Ticket #1005 (closed defect: fixed)

Opened 8 years ago

Last modified 8 years ago

Ping failure in a 13 Node mesh (adhoc) scenario.

Reported by: rchokshi Owned by: jcardona
Priority: blocker Milestone: Trial-1
Component: wireless Version:
Keywords: Cc: javier@…, Marcelo@…, luisca, mbletsas, GR-Wireless-OLPC@…
Action Needed: Verified: yes
Deployments affected: Blocked By:
Blocking:

Description

1. UUT info:

Hardware driver libertas version COMM-USB8388-320.p0-dbg fw version 5.110.9.p10 Bus-info: Linux Fedora

2. Test bed info:

Four OLPC Laptops, Netgear AP

3. Test environment info:

Open air and shielded room

4. Bug reproduction info

Start one OLPC mesh node with a fixed SSID and check the SSID in the beacon. Configure the other twelve OLPCs in the adhoc format so that they join the same BSSID and ensure that all the mesh points ping each other. Pings from multiple(6/7) laptops fail within an hour.

Attachments

host_unreachable_mshy5.txt Download (10.7 KB) - added by jcardona 8 years ago.
State dump at one of the host where ping failed.
host_unreachable_mshy7.txt Download (9.2 KB) - added by jcardona 8 years ago.
State dump at second host where ping failed.
1005-test-capture.png Download (49.7 KB) - added by jcardona 8 years ago.

Change History

  Changed 8 years ago by jcardona

  • owner changed from rchokshi to jcardona

Is this temporary or permanent?

What is the error message if any?

Is 13 the minimum number of laptops required to see this problem?

  Changed 8 years ago by jcardona

  • cc swagle@… added
  • status changed from new to assigned

-- Based on a conversation with Subir, at Marvell's QA lab. --

The exact scenario in which this bug has been observed is as follows:

Machines 1 to 13, all within direct range, no blinding.

1. Start the following pings:

1 -> 2
2 -> 1,3
3 -> 1,4
4 -> 1
5 -> 12
6 -> 12
7 -> (none)
8 -> 9
9 -> (none)
10 -> 9
11 -> 8,12
12 -> (none)
13 -> (none)

2. After 12 hours, ping was failing on machines 1,2,3 and 4. The error

Destination Host Unreachable

then

ping: No buffer space available

All were running firmware 5.220.9p10, but 5, 6, 8, 9, 11 and 12 had an older kernel (2.6.19) without the fix for ticket #915 (Subir was hit by ticket #991)

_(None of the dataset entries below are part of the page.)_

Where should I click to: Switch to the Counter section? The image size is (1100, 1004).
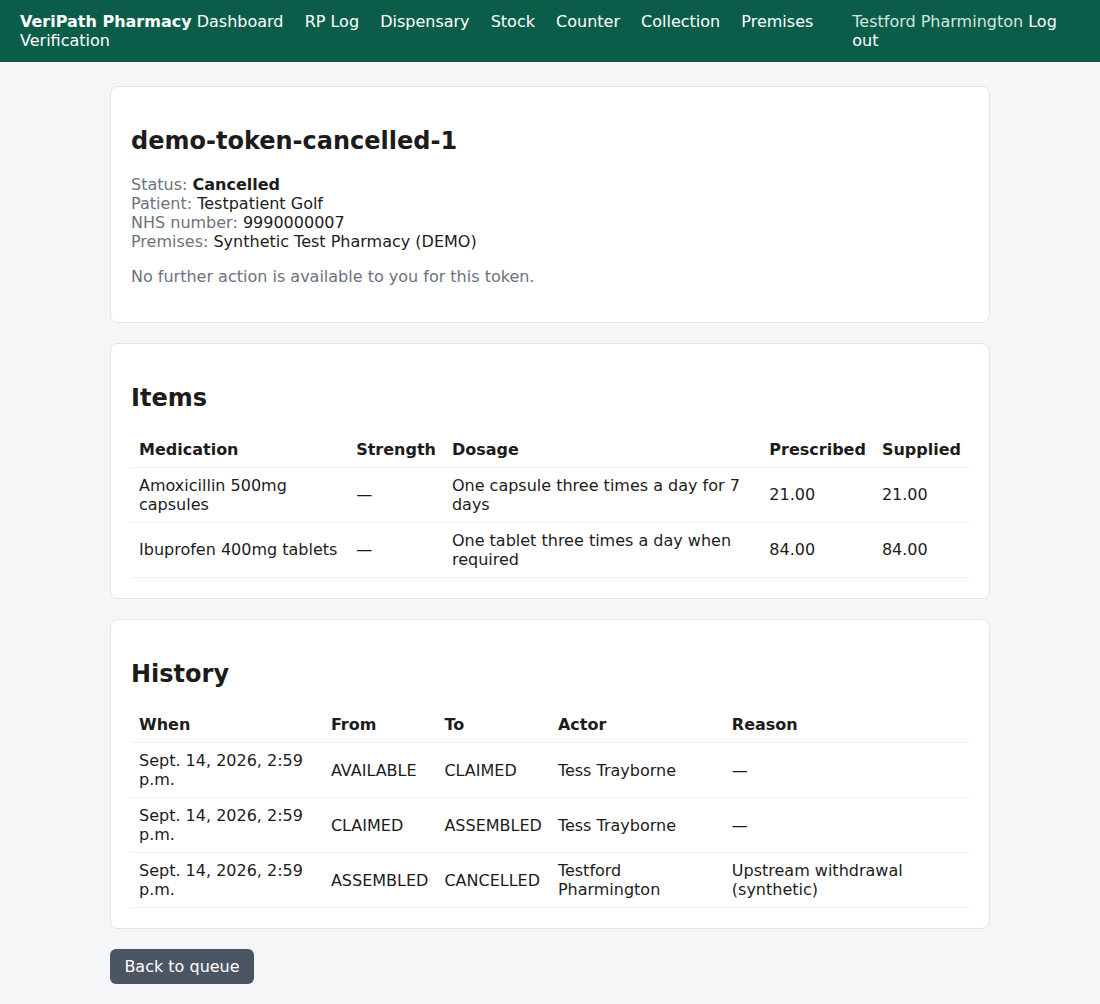[x=588, y=22]
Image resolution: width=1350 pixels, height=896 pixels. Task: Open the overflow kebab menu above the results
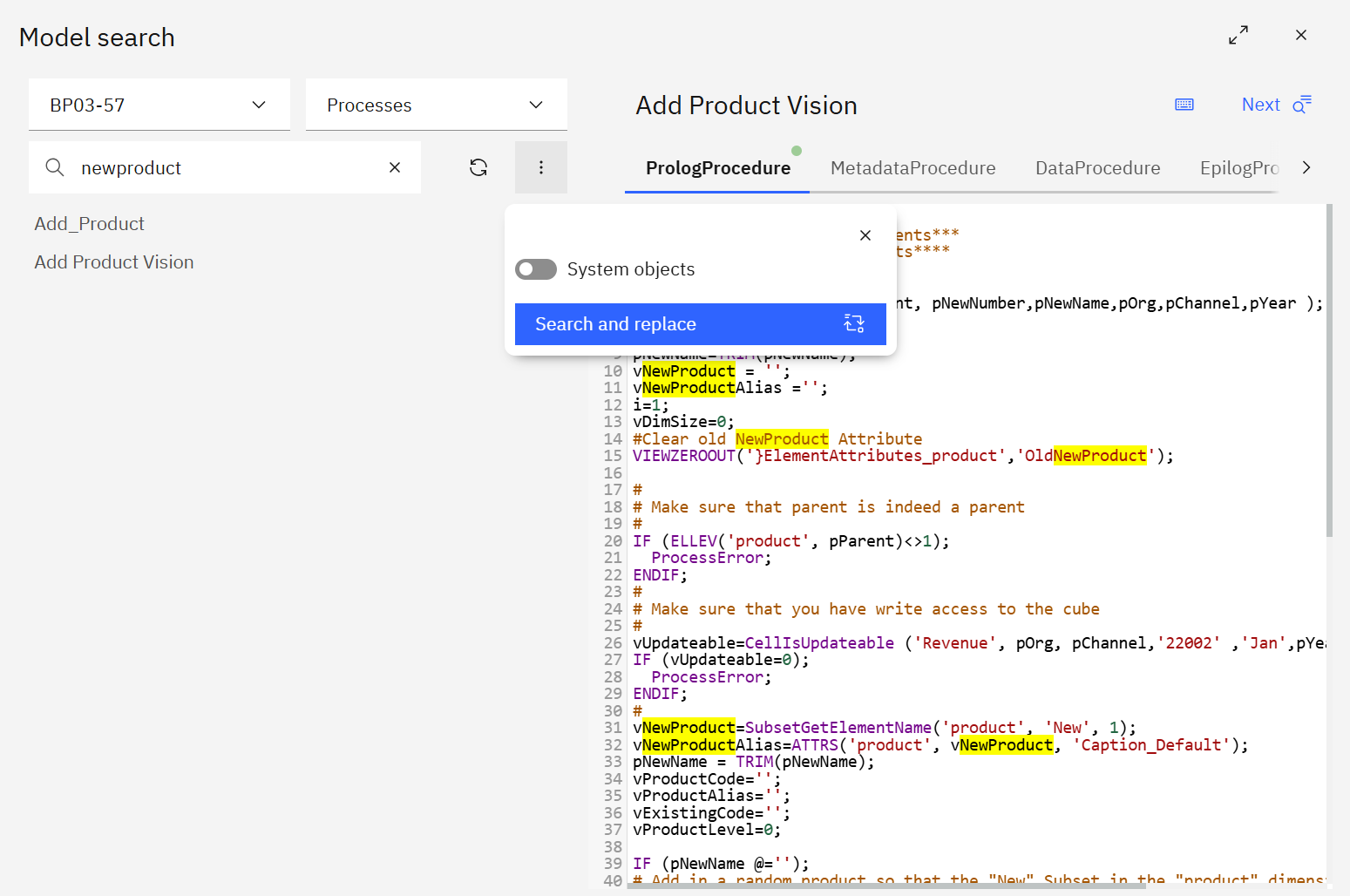(x=540, y=167)
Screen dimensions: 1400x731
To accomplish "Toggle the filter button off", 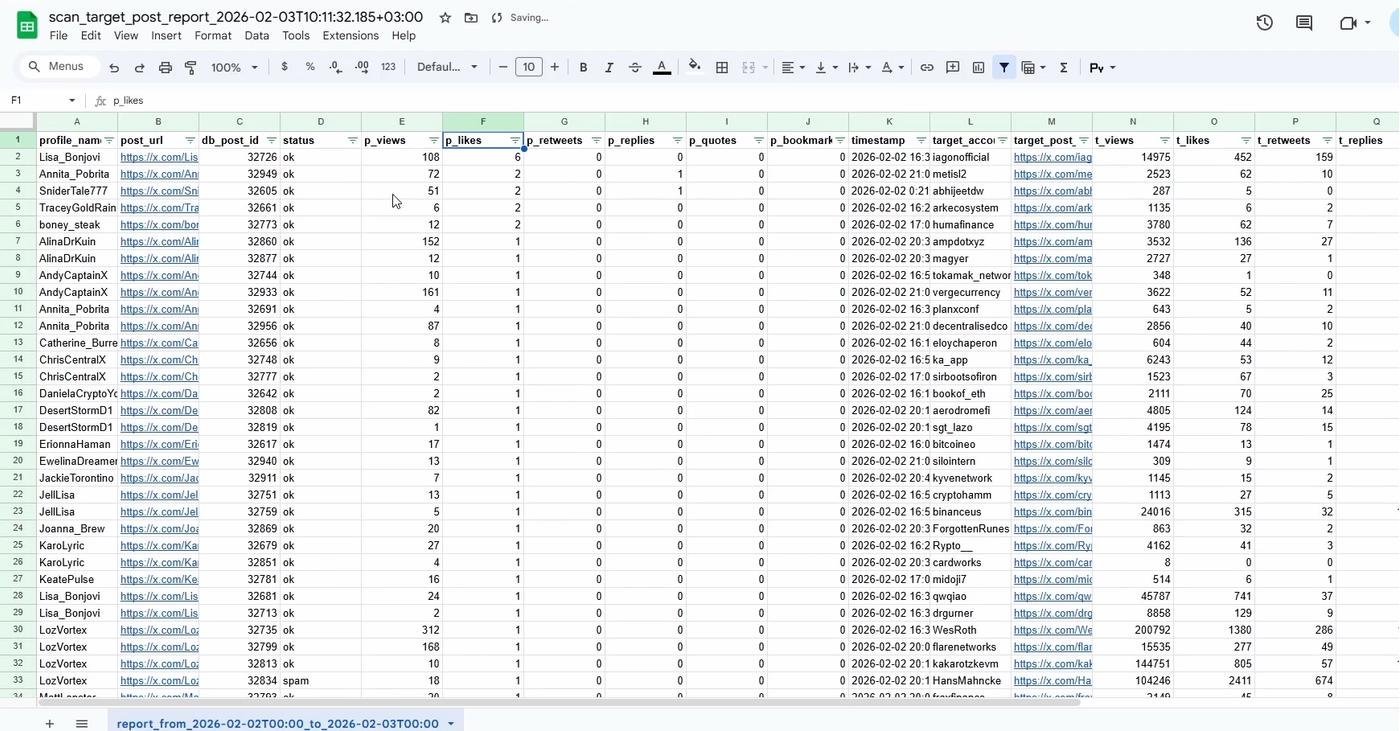I will 1004,67.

Suggesting retest with latest kernel.

  Changed 8 years ago by jcardona

The Destination Host Unreachable error appears to be temporary problem: retrying the same node after some time will work. Also the UUT can still ping other nodes when one destination becomes Unreachable.

This seems to depend on (1) the dense radio environment or (2) the number of nodes in the mesh. The fact that this has also been observed on OLPC tesbed (13 nodes) during daytime seems to indicate that (1) is a necessary condition to trigger this behavior. Suggesting retest in shielded environment with a large mesh to confirm this.

  Changed 8 years ago by jcardona

  • cc luisca, mbletsas added

New tests planned. The goal of this is to determine if the mesh protocol is too sensitive to a noisy environment or if the problem is related to mesh size. These tests are:

  1. repeat test with a 13 node mesh on a shielded environment.
  2. repeat test with a 5 node mesh on a noisy environment.

For 2, we are modifying the blinding table so it can be negated, i.e. only accept traffic from the hosts in the bt_list. This will allow us to easily create small, isolated mesh networks on a larger test bed.

Changed 8 years ago by jcardona

State dump at one of the host where ping failed.

Changed 8 years ago by jcardona

State dump at second host where ping failed.

follow-up: ↓ 10   Changed 8 years ago by jcardona

Able to reproduce this at OLPC testbed at 7:30 PM Boston time (can that be considered a noisy hour?).

Captured the state on the two nodes that could not ping each other. Confirmed that pinging other nodes still works. The nodes that could not ping each other were meshy5 and meshy7. Looking at the forwarding tables, one can see that there is no direct route from meshy7 to meshy5. Adding a direct route manually resolved restored the pings.

From mshy5 (10.2.51.50) icmp_seq=4427 Destination Host Unreachable
From mshy5 (10.2.51.50) icmp_seq=4429 Destination Host Unreachable
From mshy5 (10.2.51.50) icmp_seq=4430 Destination Host Unreachable
From mshy5 (10.2.51.50) icmp_seq=4431 Destination Host Unreachable
64 bytes from mshy7 (10.2.48.17): icmp_seq=4432 ttl=64 time=1772 ms
64 bytes from mshy7 (10.2.48.17): icmp_seq=4433 ttl=64 time=772 ms
64 bytes from mshy7 (10.2.48.17): icmp_seq=4434 ttl=64 time=14.8 ms
64 bytes from mshy7 (10.2.48.17): icmp_seq=4435 ttl=64 time=7.24 ms

Resetting the forwarding table at meshy7. Able to ping mshy1 (route rediscovered), but not mshy5.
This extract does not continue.